Parmi les multiples conséquences économiques de la pandémie, le dernier numéro du bulletin d’information de l’Association Nationale des élus de montagne (Anem) évoque « une baisse abrupte de 20 % de la consommation des fromages AOP ». Qu’en est-il des fromages fermiers des Hautes-Pyrénées ? Les saloirs des producteurs débordent-ils de stocks de tommes?

Nicolas Casteyde, président de l’association des fromagers fermiers de Bigorre, indique ne pas « avoir eu des contacts avec tous les producteurs, mais je n’ai pas eu de retour de stocks importants. Certes, il y a eu, notamment au début du confinement, un peu de panique et une perte d’activité, mais nous avons la chance d’avoir de petites exploitations et de travailler à 90 % en circuit court. Alors que les AOP travaillent avec des grossistes ». Nicolas Casteyde souligne qu’en plus de la vente directe qu’ils pratiquaient déjà, les fromagers ont mis en place les livraisons à domicile, « car les gens étaient chez eux », ou sur des points de collecte via le site cagettes.net

« La vente directe à la ferme, sur les marchés qui ont repris peu à peu, les tournées et les drives, ceux de la chambre d’agriculture à Tarbes et Ayzac-Ost, et le mini-drive que l’on a installé à Arrens-Marsous, nous ont permis d’écouler notre production de fromages pendant le confinement. D’autant que les saloirs étaient pleins car on produit pas mal en hiver et au printemps. Certains ont loué des Algeco® frigorifiques pour stocker leur production », explique Baptiste Cazaux, fromager à Arrens-Marsous. D’autres agriculteurs se sont regroupés pour proposer de la vente directe, bref, les producteurs ont trouvé des solutions pour vendre leurs fromages et autres produits fermiers.

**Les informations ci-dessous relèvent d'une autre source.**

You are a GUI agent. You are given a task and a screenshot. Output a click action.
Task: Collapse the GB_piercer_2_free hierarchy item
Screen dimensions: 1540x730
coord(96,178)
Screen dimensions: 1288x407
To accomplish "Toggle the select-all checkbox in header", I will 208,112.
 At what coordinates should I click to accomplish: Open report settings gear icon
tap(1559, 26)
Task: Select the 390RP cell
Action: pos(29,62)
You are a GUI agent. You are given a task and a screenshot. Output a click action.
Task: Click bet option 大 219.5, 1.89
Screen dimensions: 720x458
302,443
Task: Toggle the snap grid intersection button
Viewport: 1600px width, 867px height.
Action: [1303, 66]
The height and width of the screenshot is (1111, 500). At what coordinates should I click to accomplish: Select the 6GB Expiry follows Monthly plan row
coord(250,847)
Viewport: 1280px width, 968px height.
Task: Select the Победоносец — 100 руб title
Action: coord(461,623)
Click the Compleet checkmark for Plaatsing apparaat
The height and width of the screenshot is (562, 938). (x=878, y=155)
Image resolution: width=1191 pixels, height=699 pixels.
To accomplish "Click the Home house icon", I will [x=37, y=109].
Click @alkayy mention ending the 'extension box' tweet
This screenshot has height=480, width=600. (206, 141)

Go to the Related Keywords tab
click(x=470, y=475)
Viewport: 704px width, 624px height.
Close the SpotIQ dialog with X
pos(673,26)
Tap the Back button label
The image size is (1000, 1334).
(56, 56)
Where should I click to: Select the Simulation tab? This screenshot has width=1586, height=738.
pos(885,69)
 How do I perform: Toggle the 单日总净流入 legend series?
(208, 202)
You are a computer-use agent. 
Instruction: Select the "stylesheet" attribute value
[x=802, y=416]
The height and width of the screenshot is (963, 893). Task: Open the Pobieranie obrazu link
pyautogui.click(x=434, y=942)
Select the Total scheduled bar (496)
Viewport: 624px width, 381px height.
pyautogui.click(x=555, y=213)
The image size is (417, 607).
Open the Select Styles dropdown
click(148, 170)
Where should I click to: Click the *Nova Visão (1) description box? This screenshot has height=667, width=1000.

« Une période intéressante »

En ce sens, Nicolas Casteyde, qualifie la période d’intéressante et de constructive. « On a su adapter notre système de circuit court. Il y a un engouement des particuliers à consommer des produits locaux ». Baptiste Cazaux confirme cette appétence et même si « certains clients ont retrouvé leurs habitudes d’avant confinement, on a quand même trouvé et gardé de nouveaux clients ».

Nicolas Casteyde estime qu’il faut encore réfléchir, dans le département, à « comment améliorer la mise en relation avec les producteurs et les particuliers d’une part, et aussi les producteurs et les restaurateurs d’autre part… Si les consommateurs locaux font travailler les producteurs locaux, ce sera déjà très bien ».
Baptiste Cazaux, situé, lui, en Val d’Azun, un haut lieu du tourisme pyrénéen, table aussi sur une fréquentation touristique importante cet été en montagne. « Les restaurants ont rouvert. Les refuges aussi nous commandent du fromage. Cela redémarre fort. Dès qu’il fait beau, il y a du monde avec des affluences dignes d’un mois d’août. Les gens ont envie de prendre l’air. Je suis très optimiste pour cet été et notamment sur le fait que les vacanciers consomment localement ».